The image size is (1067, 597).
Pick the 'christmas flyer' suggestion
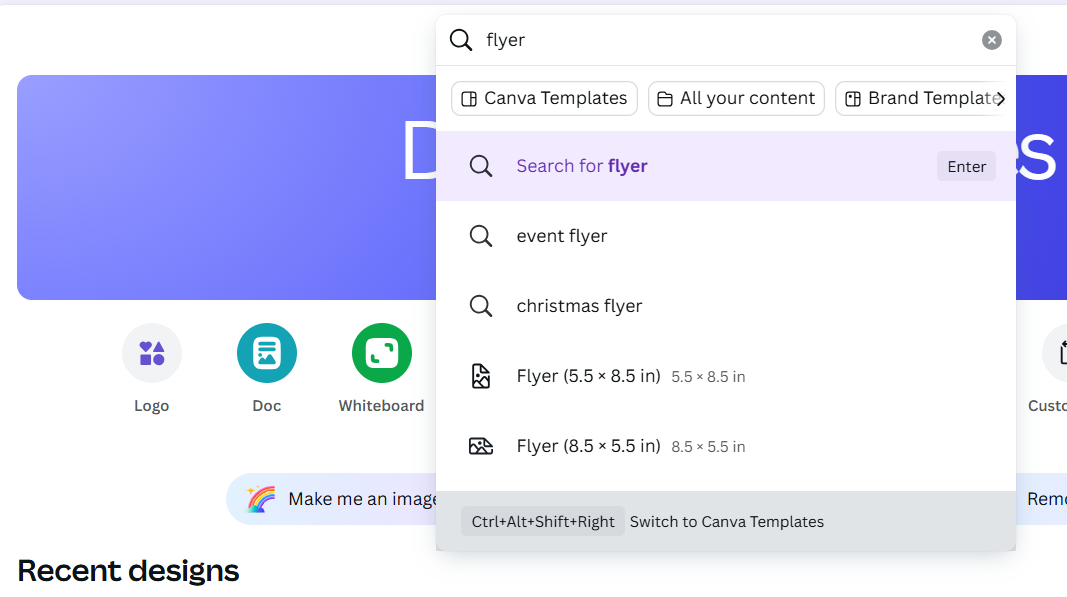click(x=579, y=306)
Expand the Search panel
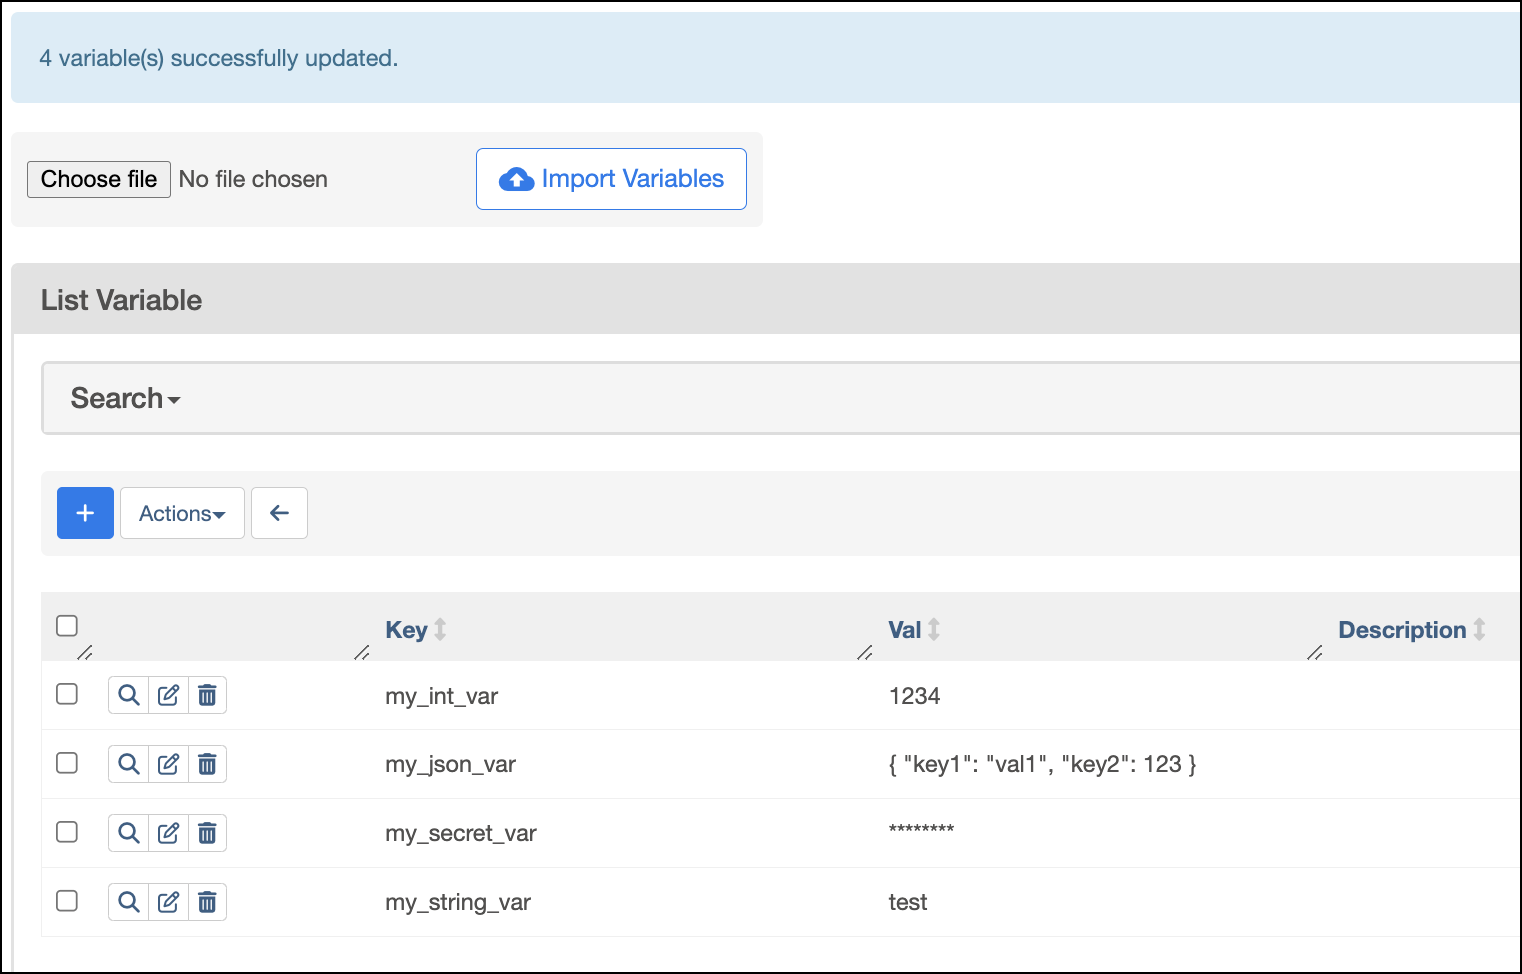Screen dimensions: 1522x974 124,397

--------------------

→ YOUR GOAL:
Starting at the line that holds "Pick the 'christmas flyer' suggestion", copy each line exactly through the end of the listing, both ends included. Leave the pictures out.

→ SOLUTION TO THIS PROBLEM:
Pick the 'christmas flyer' suggestion
click(x=579, y=306)
Expand the Search panel
Screen dimensions: 1522x974 124,397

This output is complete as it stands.